哀牢山-红河断裂带哀牢山-大象山段渐新世-早中新世热史演化及成因

哀牢山-红河断裂带范围内样品热史演化的系统构建工作偏少；部分学者往往将样品的冷却年龄简单地归因于断裂带的事件年龄，而没有考虑热扰动因素，致使以往研究结论仍然存在分歧及不合理之处.利用断裂带中高温测年资料，构建了T-t变化曲线，结合压力-温度-深度(P-T-D) 变化趋势及地层恢复，对T-t变化的成因提出了较为合理的解释.中高温热史演化表明断裂带SE端(大象山段) 与NW端(哀牢山段) 皆经历2期冷却过程；在地层剥蚀或构造剥露作用诱导下，SE端、NW端于32~30 Ma、32~22 Ma分别经历第1期冷却过程，而其在26~24 Ma、22~20 Ma分别经历的第2期冷却过程中，由于断裂活动减弱这一因素，致使该期冷却速率明显增大(尤其是断裂带NW端).伴随着印支地块的顺时针旋转挤出，断裂带中南部左旋转换拉张构造活动向北迁移.在断裂带T-t演化的第1个阶段内，受断裂带转换拉张强度NW向减弱的影响，断裂带SE端正断活动所致的山体隆升效应明显强于NW端，致使SE端样品冷却过程较早，同时冷却速率明显偏大；而在第2个阶段，伴随着青藏高原进入中新世早期的隆升阶段，作为高原东南缘板块调节边界的哀牢山-红河断裂带其活动性由SE端开始减弱，使得冷却过程由SE端向NW端传递. 

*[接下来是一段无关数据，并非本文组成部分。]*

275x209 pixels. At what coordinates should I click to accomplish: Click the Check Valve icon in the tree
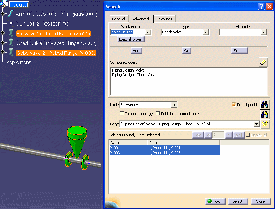coord(11,43)
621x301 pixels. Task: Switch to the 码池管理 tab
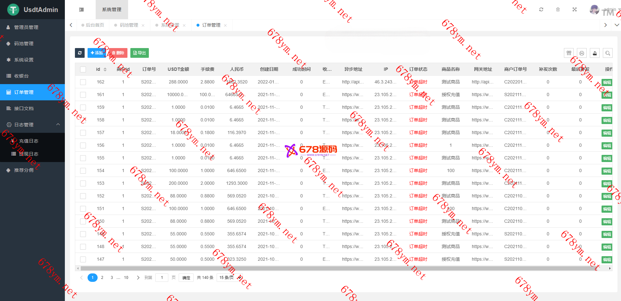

Thermal Evolution History and Its Genesis of the Ailao Shan-Red River Fault Zone in the Ailao Shan and Day Nui Con Voi Massif during Oligocene-Early Miocene

In spite of much research focused on thermal evolution history-tectonic activity of the Ailao Shan-Red River fault zone (ASRR) during Late Oligocene-Early Miocene, its thermal reconstruction is limited. Moreover, the related thermal disturbance factors are often ignored and the measured ages (cooling ages) are generally irrationally recognized as the timing of tectonic events in the existing studies. Combined with the pressure-temperature-depth paths (P-T-D) and paleogeomorphology reconstruction, the T-t paths of the ASRR are constructed to explore the genesis of T-t paths and the evolutionary characteristics of the fault zone systematically. The cooling process of the metamorphic massif can be divided into two phases: for Day Nui Con Voi is 32-30 Ma and 26-24 Ma, while for the Ailao Shan is 32-22 Ma and 22-20 Ma. In the first phase, the rapid cooling may have been caused by the strata denudation or tectonic denudation, followed by the more rapid cooling of the second phase, in which the intensity weakening of the fault has been more dominant, compared with the denudation and other factors. With the clockwise rotation and extrusion of the Indochina terrane relative to the South China block, the sinistral tensile transformation zone in the south propagated northwards. Additionally, the spatial differences in the tectonic activities induced the varied cooling processes for the southeastern and northwestern part. In phase Ⅰ, the tectonic uplift in the southeastern part presented earlier and stronger than the northwestern one, with the northwestward propagation and weakening of the sinistral tensile transformation. So the cooling process of the southeastern part was much earlier and more rapid, compared with the northwestern process. In phase Ⅱ, the activity of the ASRR which acted as the boundary of the plate extrusion became weak northwards, along with a new period of Tibet uplift in early Miocene. Then the change stimulated another rapid cooling process, showing the northwestward decreasing trend.